9. Collect feedback (and improve)
Collecting feedback is a step most freelancers rarely do. But this one step is essential to improve your skills and ultimately helps you build long-term relationships with your clients.
Do this, and your client will remember you as their trusted ally as opposed to some freelancer looking for a one-off gig.
How to leverage?
- After every project, send an email asking the client to share their genuine opinion about your work.
- Ask for testimonials to use on your freelancing site.
- Create a simple, handy feedback form to make it easier for clients to give you detailed feedback.
- Share ideas on what you can do next.
10. Audit your freelancing journey (based on your goals)
Freelancing is a challenging career, and this can make it easy to go off track and lose sight of where you really want to go.
Auditing your freelancing journey is essential to realign with your goals, which will most likely change with experience. This will help you stay on track and be more motivated.
How to leverage?
After every quarter, I go back to my goal sheet and track my current progress.
- If there’s something I want to change, I realign and set new goals.
- If I haven’t met specific goals, I figure out why and then focus more on trying to achieve them this time.
Remember, we’re all human, so it’s fine not to meet your goals. The important part is to be conscious of your goals and continuously work towards achieving them.
[Bonus #1] Scale your freelancing business
With experience, you will reach a point where you’ll start getting more work than you can handle.
In this situation, many freelancers drop clients and focus on just a few projects — and there’s nothing wrong with that. But this limits your income and eventually, you’ll find yourself hitting a plateau.
This is where scaling your freelancing business comes in and helps you take on more work without working longer hours.
But before scaling your freelance business, you need to build the following:
- An authoritative brand (to make outsourcing profitable)
- A network of clients (for a regular flow of projects)
- Firm understanding of the process (for efficient delegation)
How to leverage?
Scaling a freelancing business needs a firm understanding of the entrepreneurial mindset as you’ll need to think less like a freelancer and more like a business owner/manager.
Here are a few things I’ve done to scale my freelancing business:
- Learn how to start a podcast and build a rabid audience.
- Maintain good communication with the freelancers you hire and train them for efficiency.
- Develop quality-assurance processes (think: checklists) to ensure your freelancers deliver high-quality work.
- Don’t outsource complex/high-budget projects that necessitate higher expertise.
- Develop a system to keep track of progress.
[Bonus #2] Start a side-hustle while freelancing
After you’ve scaled/automated your freelance business, you’ll now have more time for higher revenue generating tasks like:
- Starting a small agency (if you want to work with clients)
- Side-hustle related to your expertise (like me)
- Writing and selling business books
In my case, I leveraged my content marketing expertise to build a blog, monetized with affiliate marketing, that’s on track to exponentially grow in the next few months.
My point is freelancing isn’t the end goal.
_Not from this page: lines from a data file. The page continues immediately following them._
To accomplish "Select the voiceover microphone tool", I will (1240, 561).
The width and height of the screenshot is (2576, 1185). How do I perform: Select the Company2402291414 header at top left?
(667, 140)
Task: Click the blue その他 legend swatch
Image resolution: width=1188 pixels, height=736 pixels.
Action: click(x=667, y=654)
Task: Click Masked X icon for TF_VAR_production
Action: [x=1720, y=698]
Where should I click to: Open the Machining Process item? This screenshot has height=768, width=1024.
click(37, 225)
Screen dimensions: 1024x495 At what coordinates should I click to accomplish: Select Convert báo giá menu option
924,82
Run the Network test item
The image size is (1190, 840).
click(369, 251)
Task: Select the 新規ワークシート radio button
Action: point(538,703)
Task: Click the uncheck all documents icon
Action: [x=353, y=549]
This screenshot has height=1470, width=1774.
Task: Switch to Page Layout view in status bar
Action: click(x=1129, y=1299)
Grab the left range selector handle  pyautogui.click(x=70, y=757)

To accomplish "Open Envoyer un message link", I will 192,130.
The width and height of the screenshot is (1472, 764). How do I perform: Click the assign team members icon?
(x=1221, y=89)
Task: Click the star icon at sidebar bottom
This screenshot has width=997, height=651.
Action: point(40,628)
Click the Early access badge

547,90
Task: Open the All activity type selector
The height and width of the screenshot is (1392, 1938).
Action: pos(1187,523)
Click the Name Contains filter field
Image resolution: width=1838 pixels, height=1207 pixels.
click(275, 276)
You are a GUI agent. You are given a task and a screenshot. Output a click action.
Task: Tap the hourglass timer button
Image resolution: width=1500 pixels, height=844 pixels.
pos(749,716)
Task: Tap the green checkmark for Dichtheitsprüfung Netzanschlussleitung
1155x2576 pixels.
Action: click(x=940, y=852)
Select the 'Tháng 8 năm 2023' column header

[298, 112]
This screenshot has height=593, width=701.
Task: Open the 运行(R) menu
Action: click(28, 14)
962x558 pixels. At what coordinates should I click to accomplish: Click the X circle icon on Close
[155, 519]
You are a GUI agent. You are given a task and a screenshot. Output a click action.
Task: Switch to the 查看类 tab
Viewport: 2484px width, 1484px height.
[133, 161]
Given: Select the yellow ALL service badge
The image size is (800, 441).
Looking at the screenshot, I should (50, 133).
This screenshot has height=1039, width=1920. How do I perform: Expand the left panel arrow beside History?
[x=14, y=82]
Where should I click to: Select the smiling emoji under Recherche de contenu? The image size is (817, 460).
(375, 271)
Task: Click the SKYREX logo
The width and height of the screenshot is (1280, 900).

Instead, you can use it as a stepping stone into entrepreneurship.
There are all kinds of online business ideas that you can use to make money.
I recommend checking out this article on side hustle ideas to give you a head start in the right direction.
Wrapping up on how to become a freelancer
So what’s my last piece of advice? What’s that final nugget you need to become a successful freelancer?
The simple answer; there is no secret formula, and there is no one path.
Instead, it’s the ability to learn from your mistakes and realign that will help you become a successful freelancer.
So my advice is; stop trying to ‘find your purpose’ and try out different things till you find something that interests you.
I chose Freelancing because it supports my goal of being independent.
Yes, I still have a long way to go, but I’m happy with where I’ve gotten and will continue to work towards my goals.